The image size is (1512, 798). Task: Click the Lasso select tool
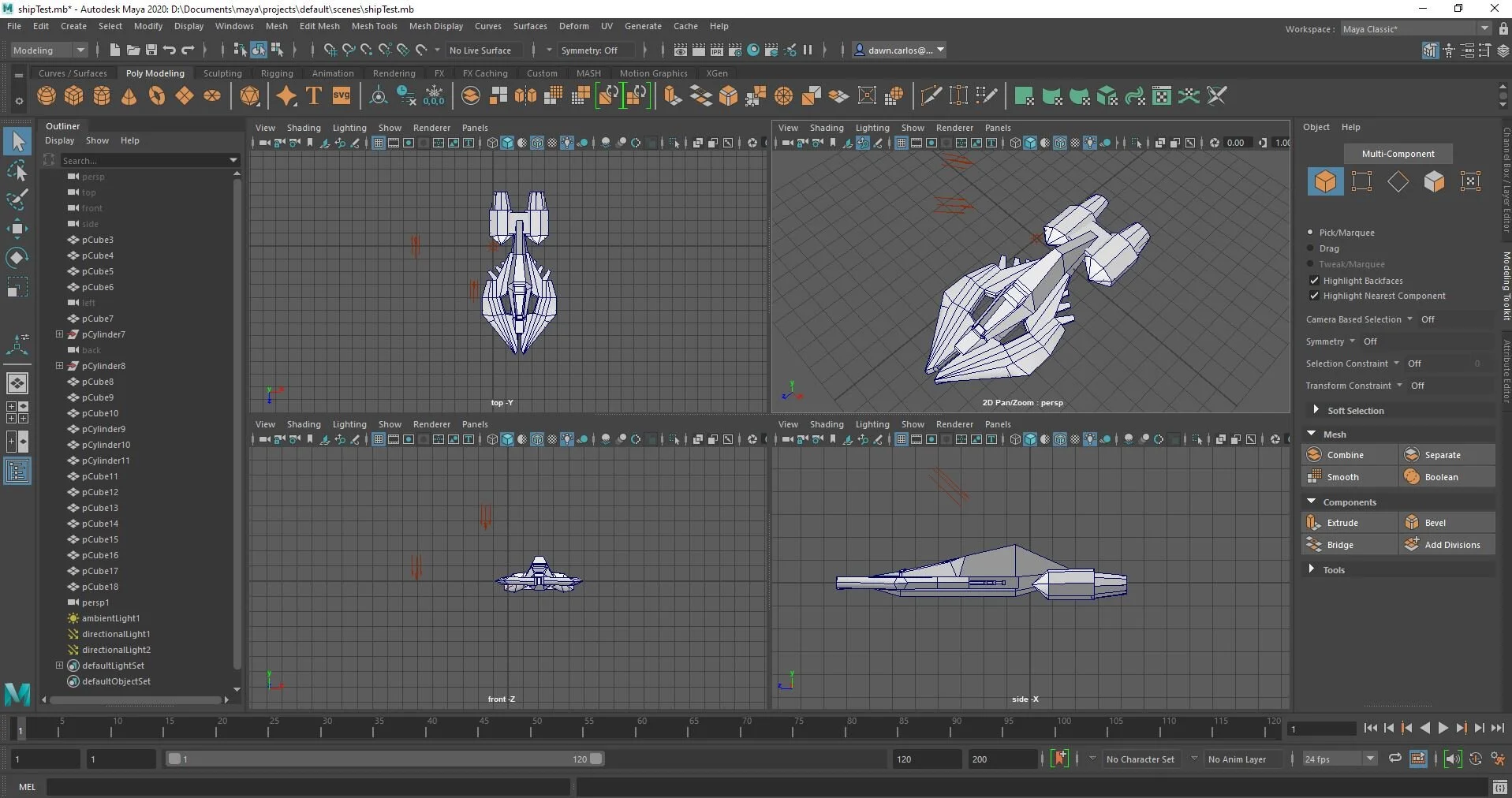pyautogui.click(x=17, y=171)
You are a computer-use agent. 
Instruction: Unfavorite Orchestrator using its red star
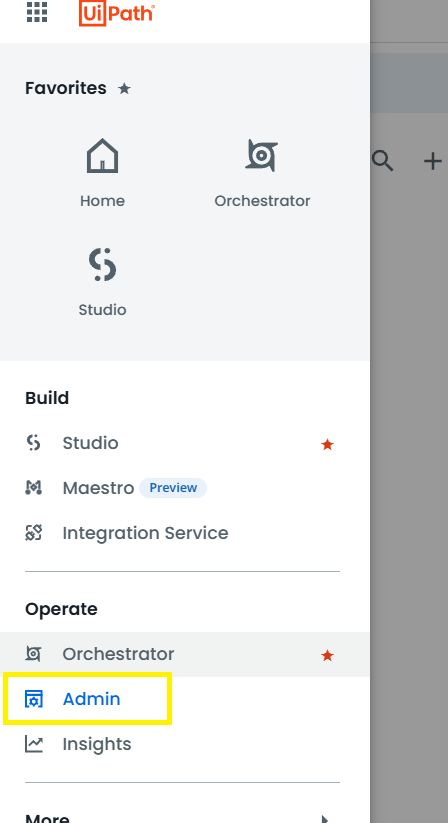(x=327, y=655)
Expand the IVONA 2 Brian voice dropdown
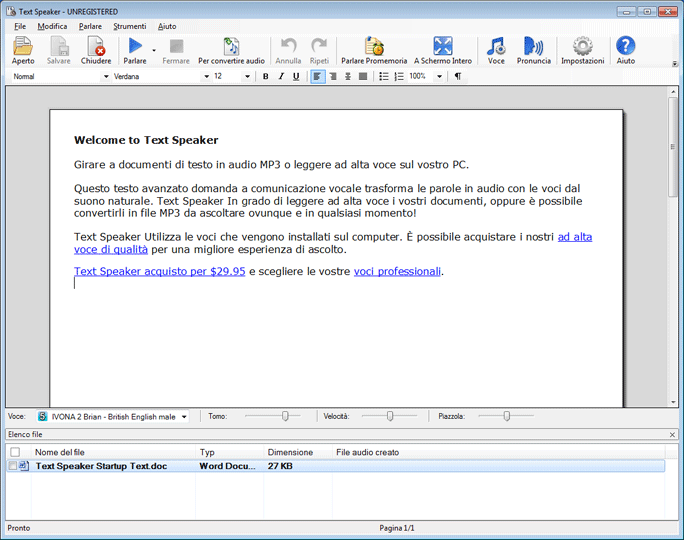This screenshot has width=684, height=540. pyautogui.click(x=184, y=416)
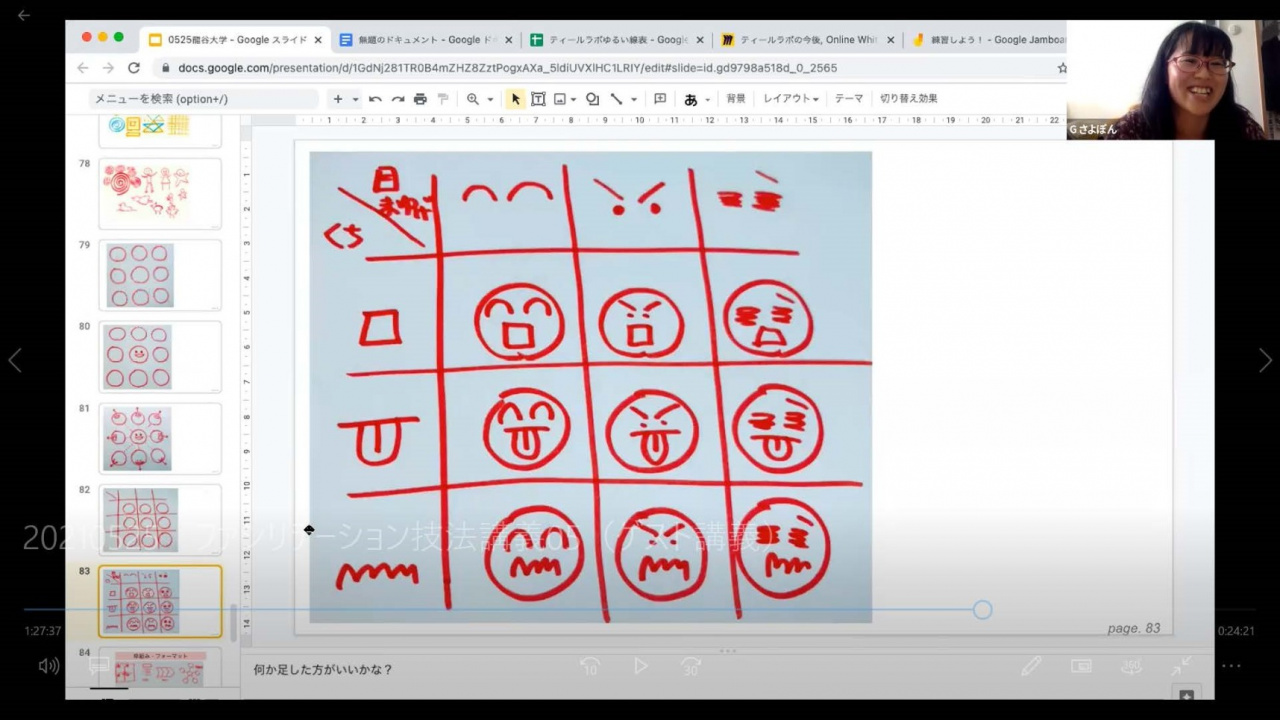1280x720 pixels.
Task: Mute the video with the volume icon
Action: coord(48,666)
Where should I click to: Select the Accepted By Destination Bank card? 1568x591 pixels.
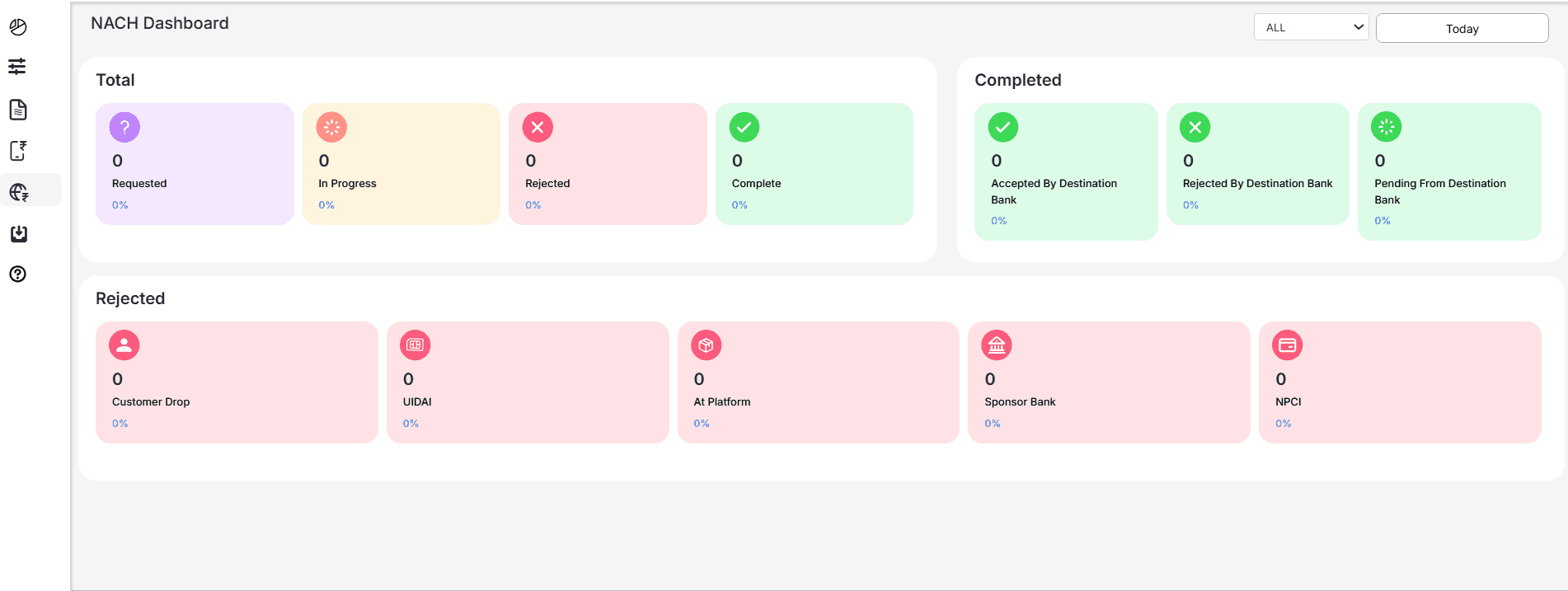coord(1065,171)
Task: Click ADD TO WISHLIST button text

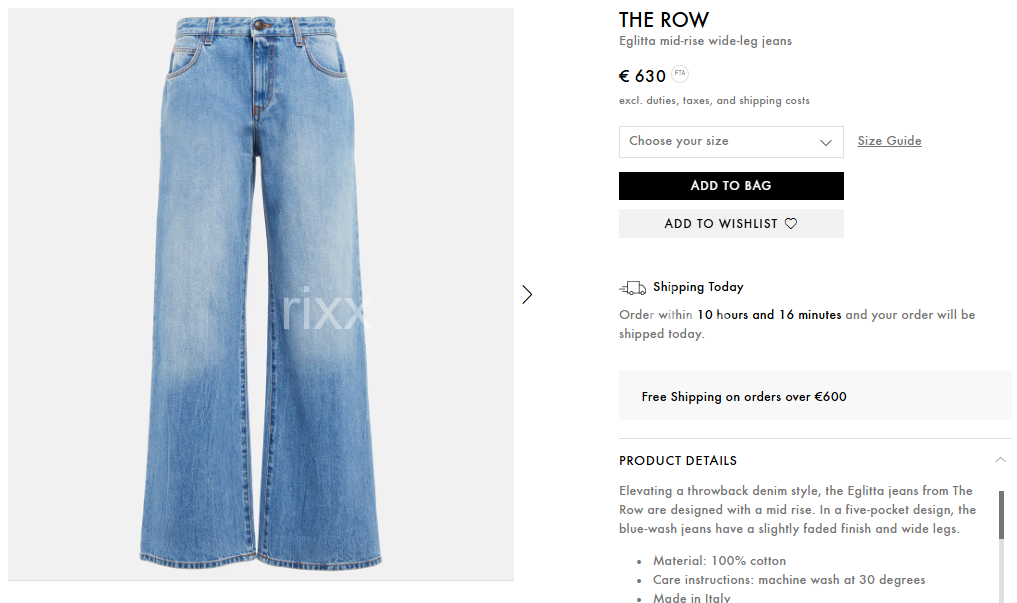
####
- TASK DETAILS:
Transcribe the entries above verbatim, omitting their pictures.

- SOLUTION FOR THIS TASK:
The image size is (1512, 798). Task: Click the Lasso select tool
pyautogui.click(x=17, y=171)
You are a computer-use agent. 
Instruction: Unfavorite Orchestrator using its red star
(x=327, y=655)
Expand the IVONA 2 Brian voice dropdown
This screenshot has width=684, height=540. pyautogui.click(x=184, y=416)
1280x720 pixels.
Task: Mute the video with the volume icon
Action: coord(48,666)
Where should I click to: Select the Accepted By Destination Bank card? 1568x591 pixels.
coord(1065,171)
Task: Click ADD TO WISHLIST button text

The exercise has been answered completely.